*Work task:*
From the first line of the listing below to the line containing "Kontakt (75, 2430)", write out everything exactly. No pictures.

[Start of Attachment]

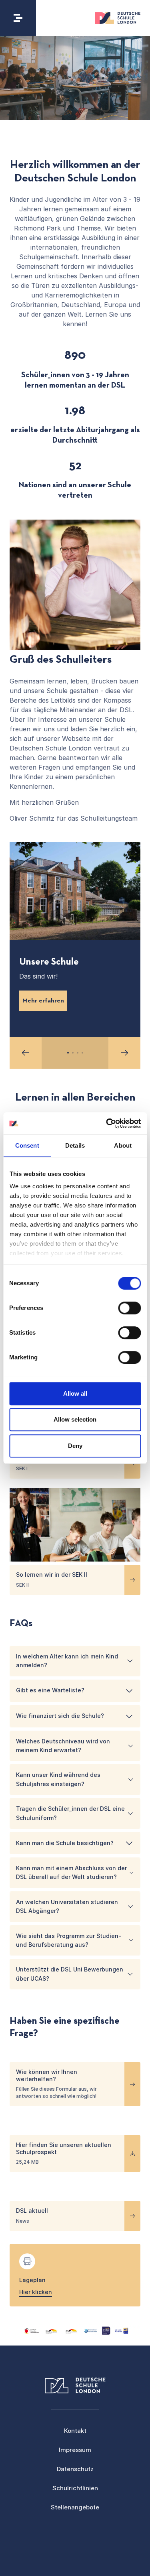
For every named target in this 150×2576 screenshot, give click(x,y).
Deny (75, 1445)
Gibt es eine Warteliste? (50, 1690)
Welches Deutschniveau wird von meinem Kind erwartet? (63, 1745)
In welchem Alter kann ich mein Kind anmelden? (67, 1660)
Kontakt (75, 2430)
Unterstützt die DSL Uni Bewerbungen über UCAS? (69, 1973)
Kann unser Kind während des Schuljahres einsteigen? (58, 1779)
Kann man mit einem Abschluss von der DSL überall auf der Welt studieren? (71, 1872)
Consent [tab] (27, 1145)
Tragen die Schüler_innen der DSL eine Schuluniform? (70, 1813)
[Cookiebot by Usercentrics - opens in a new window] (107, 1123)
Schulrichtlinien (75, 2488)
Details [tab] (75, 1145)
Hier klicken (35, 2291)
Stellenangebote (75, 2507)
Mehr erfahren (43, 1001)
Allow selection (75, 1419)
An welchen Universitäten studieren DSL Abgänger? (67, 1906)
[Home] (117, 18)
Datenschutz (75, 2469)
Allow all (75, 1393)
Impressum (75, 2450)
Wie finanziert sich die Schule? (60, 1715)
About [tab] (123, 1145)
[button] (26, 1053)
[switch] (129, 1308)
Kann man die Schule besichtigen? (65, 1842)
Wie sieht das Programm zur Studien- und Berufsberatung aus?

[End of Attachment]

*Solution below:*
For every named target in this 150×2576 screenshot, give click(x,y).
Deny (75, 1445)
Gibt es eine Warteliste? (50, 1690)
Welches Deutschniveau wird von meinem Kind erwartet? (63, 1745)
In welchem Alter kann ich mein Kind anmelden? (67, 1660)
Kontakt (75, 2430)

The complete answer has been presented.